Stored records

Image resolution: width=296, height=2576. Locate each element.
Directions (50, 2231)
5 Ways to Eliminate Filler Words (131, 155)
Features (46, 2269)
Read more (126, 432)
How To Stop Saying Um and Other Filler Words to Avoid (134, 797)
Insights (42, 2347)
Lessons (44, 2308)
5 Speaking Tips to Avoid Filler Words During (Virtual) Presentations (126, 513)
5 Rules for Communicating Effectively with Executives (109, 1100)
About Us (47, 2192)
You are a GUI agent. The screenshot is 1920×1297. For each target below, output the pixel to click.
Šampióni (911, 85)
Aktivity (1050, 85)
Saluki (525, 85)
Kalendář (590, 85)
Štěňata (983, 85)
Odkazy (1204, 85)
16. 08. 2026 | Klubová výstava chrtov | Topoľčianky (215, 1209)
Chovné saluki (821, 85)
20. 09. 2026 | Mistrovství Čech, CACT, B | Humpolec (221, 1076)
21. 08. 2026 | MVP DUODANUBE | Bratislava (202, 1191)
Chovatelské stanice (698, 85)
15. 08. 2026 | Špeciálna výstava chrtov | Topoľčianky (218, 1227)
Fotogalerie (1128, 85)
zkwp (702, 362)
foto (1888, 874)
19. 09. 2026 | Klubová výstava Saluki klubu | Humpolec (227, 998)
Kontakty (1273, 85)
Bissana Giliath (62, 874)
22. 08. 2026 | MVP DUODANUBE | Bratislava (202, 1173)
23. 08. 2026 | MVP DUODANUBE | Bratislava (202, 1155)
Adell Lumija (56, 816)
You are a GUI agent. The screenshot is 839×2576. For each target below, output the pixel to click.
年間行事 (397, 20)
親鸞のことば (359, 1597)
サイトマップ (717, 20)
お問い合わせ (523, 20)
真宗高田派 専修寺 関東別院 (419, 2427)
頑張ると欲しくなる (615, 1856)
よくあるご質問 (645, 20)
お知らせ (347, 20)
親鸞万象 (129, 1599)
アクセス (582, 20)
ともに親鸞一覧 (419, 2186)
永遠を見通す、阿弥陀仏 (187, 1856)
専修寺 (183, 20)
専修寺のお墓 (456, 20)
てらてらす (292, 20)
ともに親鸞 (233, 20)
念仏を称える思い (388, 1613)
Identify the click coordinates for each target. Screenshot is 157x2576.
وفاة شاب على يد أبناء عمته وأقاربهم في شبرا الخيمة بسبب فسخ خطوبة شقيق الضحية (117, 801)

** Assigned task **
Which lines of the data contain the string "output"? Copy each of them.

** Result of this exercise **
You are a GUI agent. The screenshot is 1920×1297. For each target below, output the pixel to click.
You are a GUI agent. The screenshot is 839×2576. For each target below, output the pixel to click.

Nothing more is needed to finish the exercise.